A Enter, startup brasileira de tecnologia jurídica baseada em inteligência artificial, anunciou no início de maio de 2026 uma rodada Series B de cerca de US$ 100 milhões, que levou seu valuation a US$ 1,2 bilhão. Com isso, a empresa passou a ser apresentada como o primeiro unicórnio de IA da América Latina. A rodada foi liderada pela Founders Fund, gestora ligada a Peter Thiel, com participação de Sequoia Capital e Ribbit Capital, entre outros.
O que a Enter faz
A empresa atua na automação de processos judiciais, sobretudo em demandas de consumo e trabalhistas. A proposta é que cada etapa do processo passe primeiro por um agente de IA antes de envolver um profissional humano. Segundo a startup, sua base de clientes inclui empresas de grande porte e o volume de casos que passam pela plataforma chega a centenas de milhares por ano — um número que ganha sentido diante de um país que começou 2026 com cerca de 80 milhões de processos ativos, distribuídos por dezenas de tribunais com sistemas e formatos distintos.
- Valuation de US$ 1,2 bilhão após a rodada Series B
- Aporte de cerca de US$ 100 milhões liderado pela Founders Fund
- Foco em demandas de consumo e trabalhistas
- Modelo em que agentes de IA atuam antes da revisão humana
Por que importa para o Brasil
O caso da Enter sintetiza tendências do ecossistema brasileiro: capital internacional de peso, fundadores com passagem por empresas de tecnologia e um problema local volumoso — o contencioso de massa — como matéria-prima.

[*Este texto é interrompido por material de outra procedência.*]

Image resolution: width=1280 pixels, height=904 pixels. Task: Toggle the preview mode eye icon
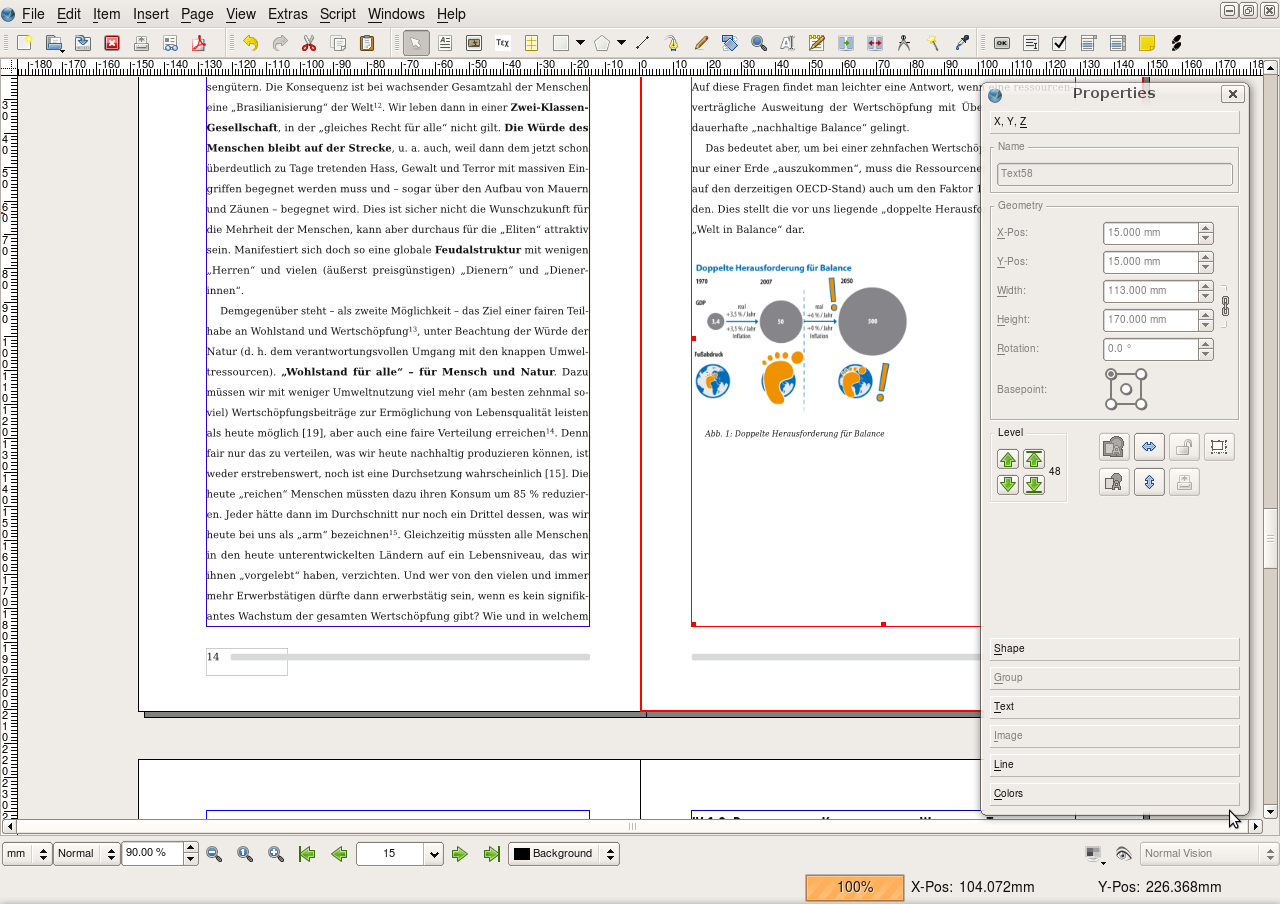tap(1123, 854)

O Judiciário brasileiro, com dezenas de milhões de processos e baixa padronização entre tribunais, é um terreno fértil para automação. É também onde os riscos aparecem com mais nitidez.

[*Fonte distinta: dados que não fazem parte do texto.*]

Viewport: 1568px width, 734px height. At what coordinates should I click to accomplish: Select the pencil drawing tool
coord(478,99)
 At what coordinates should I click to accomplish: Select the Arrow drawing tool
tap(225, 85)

Automatizar etapas de processos judiciais não é o mesmo que automatizar respostas de chatbot. Erros, alucinações de modelos e decisões automatizadas em massa têm consequências jurídicas concretas para pessoas e empresas. Vale acompanhar como esse tipo de aplicação se encaixa na regulação de IA em discussão no Congresso, que tende a classificar usos ligados à Justiça como de risco elevado, e quanto da supervisão humana prometida se sustenta na prática à medida que o volume cresce.